At the same time, it has been bothering me a bit this emergent publishing company is not selling anything except my own work. If someone curious about the Flint Literary Festival or the writers workshop, for example, came to this website and browsed the catalog, it is dominated by my own work for sale. To be clear, nobody has complained about this to me, or even commented upon it, but it has been starting to trouble me personally. I am obviously very proud of my writing and want to promote it aggressively, but these are two “missions” that I no longer think fit well under the same masthead. I don’t want my personal ambitions to detract from the more community-based mission, nor do I want to restrain my own efforts at self-promotion out of a sense of propriety or fear of a conflict-of-interest.

With this in mind, I have registered a second Michigan sole-proprietorship — Valancourt Press — which I will use for any self-publishing projects from this point on. (Valancourt is the name of a gambling hero from Ann Radcliffe’s superb novel The Mysteries of Udolpho, which feels appropriate to adventures in self-publishing or, indeed, writing in general.) I will no longer publish my own books through Gothic Funk Press, though I may be open to including my work in collections and anthologies. For the moment, I will leave my three books in print and on the website, but I will deemphasize their presence here, and if I have the time and opportunity to do so, I will publish a second edition of each through Valancourt Press and remove the books from Gothic Funk Press altogether.

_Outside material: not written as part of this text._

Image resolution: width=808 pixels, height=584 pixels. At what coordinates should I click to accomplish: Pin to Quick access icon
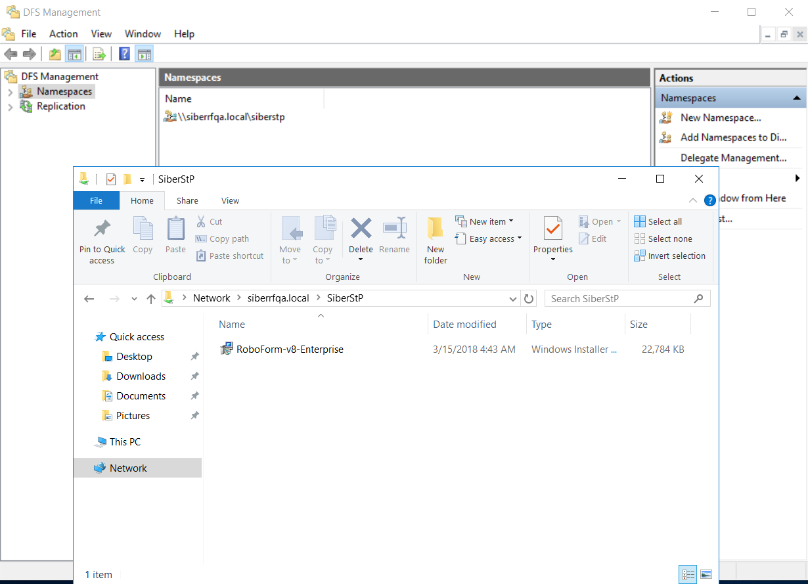pyautogui.click(x=102, y=240)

I am not planning to build a new website and branding around Valancourt press — since it is a vanity press, this content is already present at http://connorcoyne.com — but this will help Gothic Funk Press continue to emerge as an independent and literary publishing company in Flint, Michigan.

In short, from now on:

Valancourt Press will mean books created by Connor Coyne, “a writer of strange and mysterious things.”

Gothic Funk Press will mean a Flint-based publishing company focusing on literature reflecting “an updated romanticism that exploits postmodern narrative technique.”